Édito #22 : Mangez moins et mangez mieux

Quelques champignons qui vous permettront de passer l’hiver agréablement, de quoi purifier votre eau, des conseils de soins, des outils… Il ne vous restera plus qu’à casser les noix de quelqu’un qui vous est cher et le coin du feu vous sera agréable, à l’abri d’une peste porcine ou autre réjouissance.

Parlons-en du feu ! Vous avez vibré sur Notre-Dame, vous voilà tout secoués par l’Amazonie.
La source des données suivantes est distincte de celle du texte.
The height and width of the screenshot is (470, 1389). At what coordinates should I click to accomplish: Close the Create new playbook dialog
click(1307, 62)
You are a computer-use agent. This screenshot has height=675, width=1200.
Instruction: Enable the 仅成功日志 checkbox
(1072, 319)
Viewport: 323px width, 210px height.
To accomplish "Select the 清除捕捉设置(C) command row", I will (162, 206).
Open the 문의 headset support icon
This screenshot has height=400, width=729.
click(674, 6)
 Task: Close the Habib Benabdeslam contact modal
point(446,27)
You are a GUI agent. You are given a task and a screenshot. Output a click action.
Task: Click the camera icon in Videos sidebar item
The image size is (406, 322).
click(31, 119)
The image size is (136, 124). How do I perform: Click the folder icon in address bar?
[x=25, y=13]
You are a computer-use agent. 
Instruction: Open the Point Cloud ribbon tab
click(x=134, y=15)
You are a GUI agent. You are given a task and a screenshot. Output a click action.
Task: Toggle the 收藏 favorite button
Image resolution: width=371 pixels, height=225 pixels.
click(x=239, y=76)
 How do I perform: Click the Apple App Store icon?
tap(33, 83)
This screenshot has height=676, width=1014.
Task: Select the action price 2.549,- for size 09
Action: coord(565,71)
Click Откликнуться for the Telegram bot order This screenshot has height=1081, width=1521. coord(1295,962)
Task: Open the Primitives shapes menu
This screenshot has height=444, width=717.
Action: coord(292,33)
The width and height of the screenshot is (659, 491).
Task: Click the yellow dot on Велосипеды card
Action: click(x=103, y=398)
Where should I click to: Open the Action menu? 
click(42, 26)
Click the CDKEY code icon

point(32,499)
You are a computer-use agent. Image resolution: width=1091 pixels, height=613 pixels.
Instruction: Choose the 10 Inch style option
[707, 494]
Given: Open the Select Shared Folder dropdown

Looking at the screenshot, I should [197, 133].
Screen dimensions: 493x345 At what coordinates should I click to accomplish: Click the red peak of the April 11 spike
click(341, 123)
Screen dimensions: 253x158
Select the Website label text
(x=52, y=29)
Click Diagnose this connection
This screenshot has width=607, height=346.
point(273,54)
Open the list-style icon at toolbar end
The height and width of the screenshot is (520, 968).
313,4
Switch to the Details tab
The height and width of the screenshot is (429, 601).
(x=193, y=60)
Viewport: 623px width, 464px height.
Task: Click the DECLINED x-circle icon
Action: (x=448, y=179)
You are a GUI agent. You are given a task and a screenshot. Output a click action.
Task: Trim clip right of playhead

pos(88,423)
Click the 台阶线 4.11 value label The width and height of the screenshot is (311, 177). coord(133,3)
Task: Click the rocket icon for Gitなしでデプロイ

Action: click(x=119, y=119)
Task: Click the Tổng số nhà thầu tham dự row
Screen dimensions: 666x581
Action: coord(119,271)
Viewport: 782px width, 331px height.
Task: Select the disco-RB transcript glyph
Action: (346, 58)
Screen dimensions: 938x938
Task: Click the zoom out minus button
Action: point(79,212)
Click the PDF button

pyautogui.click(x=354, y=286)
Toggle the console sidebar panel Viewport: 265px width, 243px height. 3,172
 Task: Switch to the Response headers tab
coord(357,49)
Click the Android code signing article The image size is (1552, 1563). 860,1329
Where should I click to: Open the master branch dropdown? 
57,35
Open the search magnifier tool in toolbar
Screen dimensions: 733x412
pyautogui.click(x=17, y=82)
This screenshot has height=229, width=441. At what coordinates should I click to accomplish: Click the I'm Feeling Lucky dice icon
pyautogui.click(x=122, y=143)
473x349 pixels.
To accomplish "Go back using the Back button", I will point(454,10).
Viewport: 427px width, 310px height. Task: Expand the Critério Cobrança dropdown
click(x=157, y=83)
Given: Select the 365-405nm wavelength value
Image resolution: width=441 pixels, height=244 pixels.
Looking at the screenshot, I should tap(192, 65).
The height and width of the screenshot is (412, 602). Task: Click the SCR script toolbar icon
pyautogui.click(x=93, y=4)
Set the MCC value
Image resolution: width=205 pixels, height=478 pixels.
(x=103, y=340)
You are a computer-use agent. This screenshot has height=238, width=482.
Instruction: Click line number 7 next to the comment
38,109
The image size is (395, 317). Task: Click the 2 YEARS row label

Et la Bolivie, l’Afrique subsaharienne, la Sibérie, l’Indonésie, que sais-je encore, ils sentent le soufre ?

Je comprends, et l’émotion suscitée par les images assénées sur l’Amazonie, et l’importance de ces catastrophes annoncées (je ne parle pas de Notre-Dame !). Et bien que nous soyons appelés à réagir, il faut choisir avec discernement nos modes d’action. Si vous tenez absolument à faire un don, envoyez-le à Survival, vous aurez la certitude que nous trinquerons à votre santé. Promis !

Mais entre nous, là n’est pas notre combat. Il est dans nos modes de vie, nos poubelles qui feraient la survie d’affamés du Tiers-monde, assurément même de certains de nos compatriotes. Il n’y a qu’à faire celles des supermarchés et vous comprendrez (dans la rubrique « J’ai testé pour vous », nous attendons encore vos articles sur le sujet de cette survie !). Des denrées toujours consommables, des produits à peine altérés, des conserves dont l’étiquette n’est plus vendeuse, j’en passe et des meilleures. Il n’est pas question de culpabiliser sur nos déchets, mais sur nos demandes ! Quand l’industrie céréalière fait main basse sur les ensemencements mondiaux, il est peut-être temps de se tourner vers des légumes moches et sales produits par le bio local, produits non hybrides qui seront moins chers que celui du supermarché qui commence déjà par affamer ses producteurs.

Il est peut-être temps d’arrêter de s’empoisonner par le ventre avant de s’inquiéter de nos poumons. Il serait peut-être temps de ne plus exiger une qualité d’apparence au détriment d’un produit sain, de s’alarmer d’une provenance plutôt que d’un packaging trompeur, d’une saison plutôt que d’une rareté. Manger des fraises ou des avocats en hiver est une façon « innocente » d’affamer d’autres populations. Quant au bœuf ou poulet aux antibios, on ne peut plus rien pour vous… Puisqu’on ne veut pas voir comment on se fait avoir, il ne reste plus qu’à pleurer.
C’est sûr, c’est moins émouvant que des images de forêts en feu.